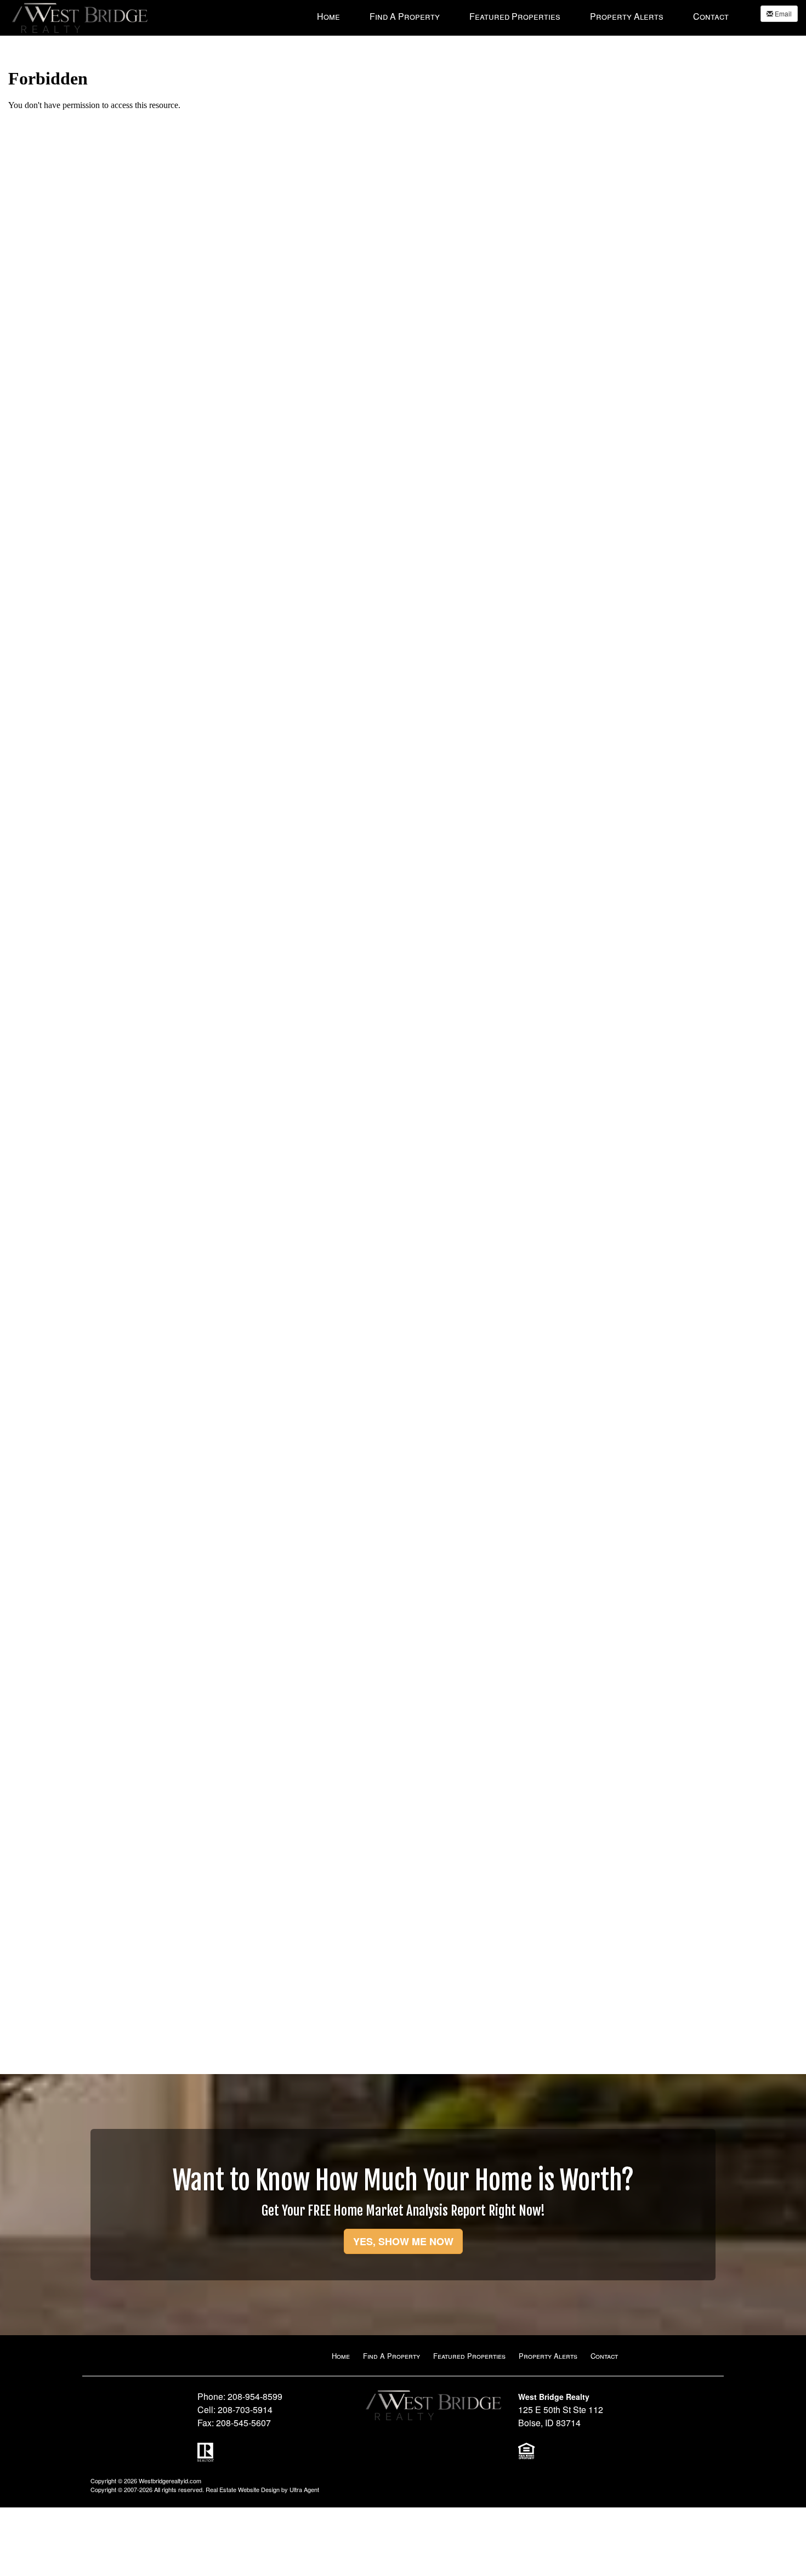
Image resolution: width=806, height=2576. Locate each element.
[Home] (79, 16)
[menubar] (523, 16)
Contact (604, 2356)
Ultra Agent (304, 2489)
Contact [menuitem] (711, 16)
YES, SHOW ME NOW (403, 2241)
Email (782, 13)
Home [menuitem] (328, 16)
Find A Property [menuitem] (405, 16)
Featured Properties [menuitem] (514, 16)
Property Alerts (548, 2356)
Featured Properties (469, 2356)
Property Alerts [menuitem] (626, 16)
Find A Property (391, 2356)
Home (341, 2356)
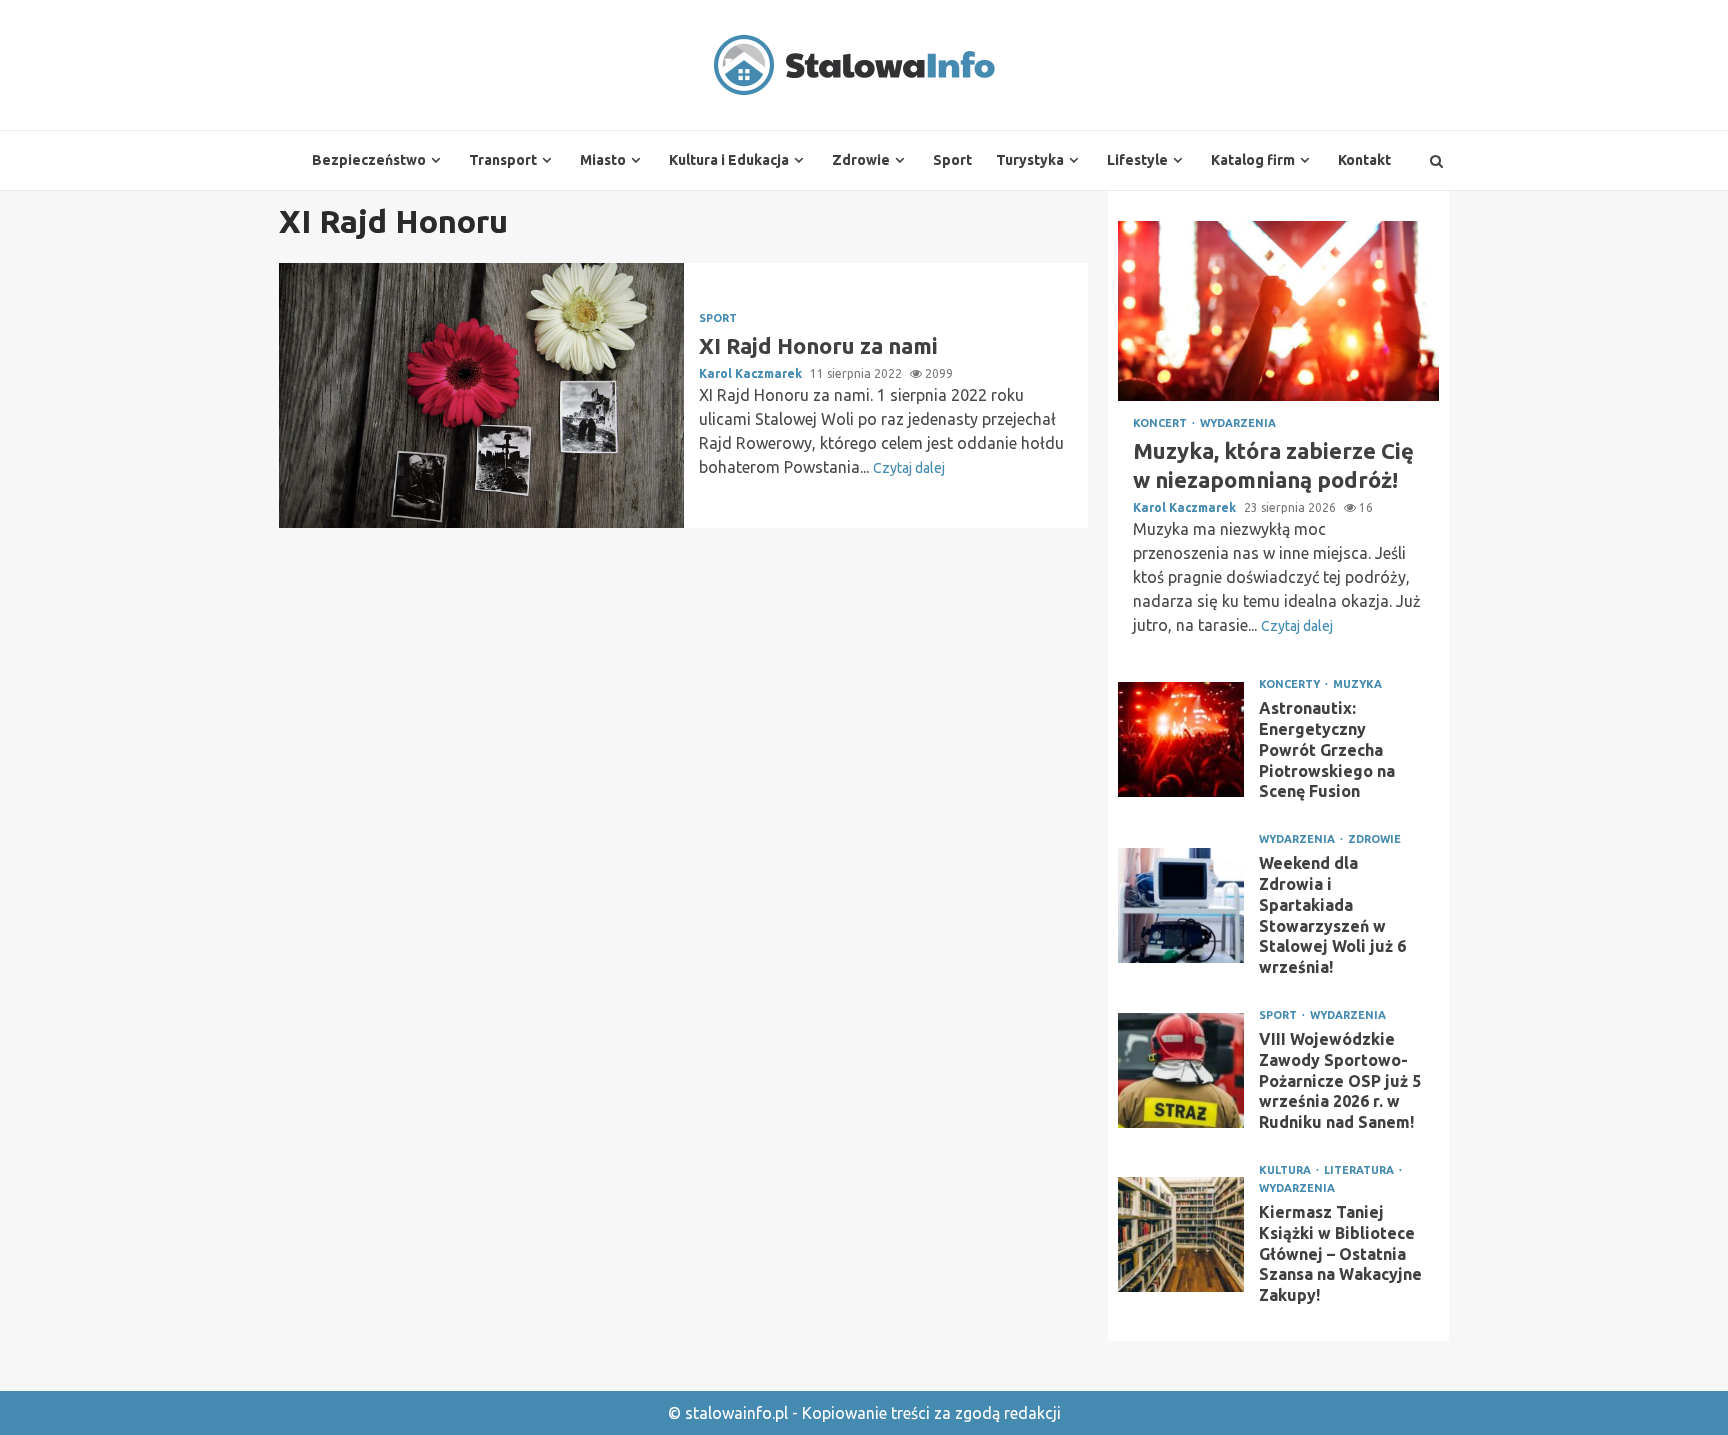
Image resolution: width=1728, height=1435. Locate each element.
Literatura (1360, 1170)
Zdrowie (861, 160)
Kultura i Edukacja (729, 160)
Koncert (1161, 423)
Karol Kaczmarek (752, 373)
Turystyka (1030, 160)
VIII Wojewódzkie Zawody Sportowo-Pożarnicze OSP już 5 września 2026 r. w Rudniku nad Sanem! (1181, 1070)
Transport (503, 160)
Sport (952, 160)
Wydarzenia (1238, 423)
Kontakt (1364, 160)
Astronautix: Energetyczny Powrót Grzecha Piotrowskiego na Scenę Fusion (1181, 739)
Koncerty (1291, 684)
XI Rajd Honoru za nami (481, 395)
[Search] (1436, 161)
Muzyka (1357, 684)
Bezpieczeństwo (369, 160)
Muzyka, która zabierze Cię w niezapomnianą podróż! (1278, 311)
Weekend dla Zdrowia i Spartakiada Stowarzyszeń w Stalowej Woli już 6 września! (1181, 905)
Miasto (603, 160)
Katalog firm (1253, 160)
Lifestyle (1137, 160)
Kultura (1286, 1170)
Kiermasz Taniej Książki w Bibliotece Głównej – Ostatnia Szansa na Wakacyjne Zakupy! (1181, 1234)
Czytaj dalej (909, 468)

+++

• **WHAT THE TASK ASKS**
Output the listing exactly, without images.

• **ANSWER BOX**
Image resolution: width=806, height=2576. Locate each element.
[Home] (79, 16)
[menubar] (523, 16)
Contact (604, 2356)
Ultra Agent (304, 2489)
Contact [menuitem] (711, 16)
YES, SHOW ME NOW (403, 2241)
Email (782, 13)
Home [menuitem] (328, 16)
Find A Property [menuitem] (405, 16)
Featured Properties [menuitem] (514, 16)
Property Alerts (548, 2356)
Featured Properties (469, 2356)
Property Alerts [menuitem] (626, 16)
Find A Property (391, 2356)
Home (341, 2356)
Image resolution: width=1728, height=1435. Locate each element.
Literatura (1360, 1170)
Zdrowie (861, 160)
Kultura i Edukacja (729, 160)
Koncert (1161, 423)
Karol Kaczmarek (752, 373)
Turystyka (1030, 160)
VIII Wojewódzkie Zawody Sportowo-Pożarnicze OSP już 5 września 2026 r. w Rudniku nad Sanem! (1181, 1070)
Transport (503, 160)
Sport (952, 160)
Wydarzenia (1238, 423)
Kontakt (1364, 160)
Astronautix: Energetyczny Powrót Grzecha Piotrowskiego na Scenę Fusion (1181, 739)
Koncerty (1291, 684)
XI Rajd Honoru za nami (481, 395)
[Search] (1436, 161)
Muzyka (1357, 684)
Bezpieczeństwo (369, 160)
Muzyka, która zabierze Cię w niezapomnianą podróż! (1278, 311)
Weekend dla Zdrowia i Spartakiada Stowarzyszeń w Stalowej Woli już 6 września! (1181, 905)
Miasto (603, 160)
Katalog firm (1253, 160)
Lifestyle (1137, 160)
Kultura (1286, 1170)
Kiermasz Taniej Książki w Bibliotece Głównej – Ostatnia Szansa na Wakacyjne Zakupy! (1181, 1234)
Czytaj dalej (909, 468)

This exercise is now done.